■ **EXTRAIT FOURNI**

▼

C.        Question 3 : Langues

 

[40]           Les compétences linguistiques sont évaluées aux termes de l’article 79 du Règlement. Un maximum de 24 points « calculés d’après les standards prévus dans le Canadian Language Benchmarks » peuvent être attribués (paragraphe 79(2) du Règlement). Le ministre peut, et c’est particulièrement important pour la présente demande, désigner les institutions ou organisations chargées d’évaluer la compétence linguistique; par ailleurs, « en vue d’établir des équivalences entre les résultats de l’évaluation fournis par une institution ou organisation désignée [...], il fixe le résultat de test minimal qui doit être attribué pour chaque aptitude et chaque niveau de compétence » (paragraphe 79(3) du Règlement). Le ministre a effectué cette désignation et a précisé ces équivalences : elles sont énoncées dans le guide opérationnel OP6, qui est le document pertinent du ministère de la Citoyenneté et de l’Immigration du Canada (CIC). À cet égard, la section 12.9 du guide OP6 présente un tableau d’équivalence des résultats des tests de l’IELTS. Enfin, le paragraphe 79(4) du Règlement dispose :

(4) Les résultats de l’examen de langue administré par une institution ou organisation désignée et les équivalences établies en vertu du paragraphe (3) constituent une preuve concluante de la compétence du travailleur qualifié dans les langues officielles du Canada pour l’application des paragraphes (1) et 76(1).

▲

■ **CONSIGNES**
• a. Selon l'extrait fourni, combien de points peuvent être attribués au maximum pour les compétences linguistiques ?
• b. Transcrivez tout le passage de l'extrait fourni, depuis « (4) Les résultats de » jusqu'à « des paragraphes (1) et 76(1). ».

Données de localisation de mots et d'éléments
▼

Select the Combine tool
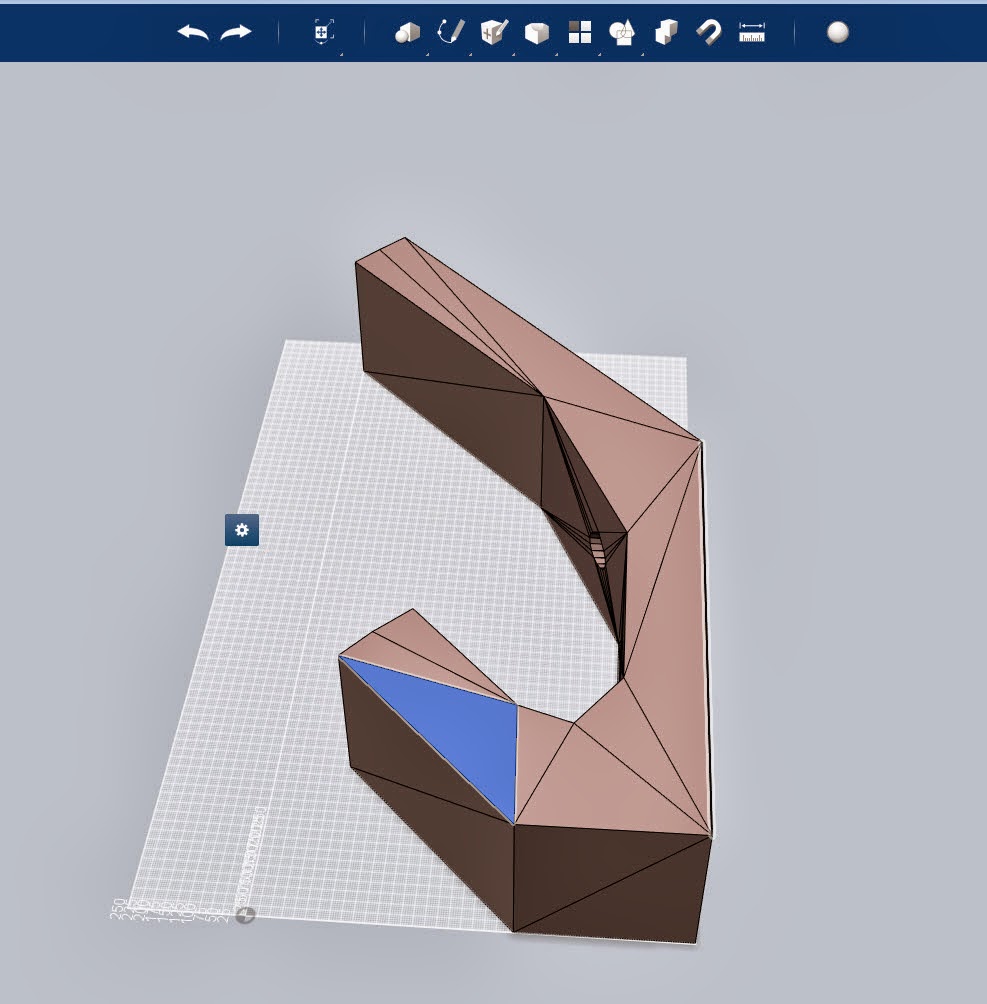Viewport: 987px width, 1004px height. coord(666,33)
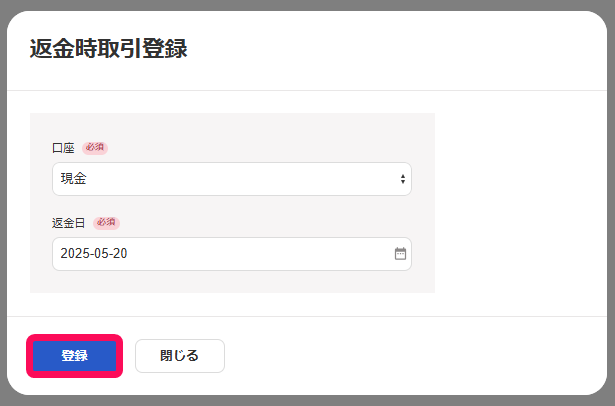Click the month 05 in the date field
The width and height of the screenshot is (615, 406).
tap(101, 253)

▲

■ **SOLUTIONS**
• a. Un maximum de 24 points.

• b.
(4) Les résultats de l’examen de langue administré par une institution ou organisation désignée et les équivalences établies en vertu du paragraphe (3) constituent une preuve concluante de la compétence du travailleur qualifié dans les langues officielles du Canada pour l’application des paragraphes (1) et 76(1).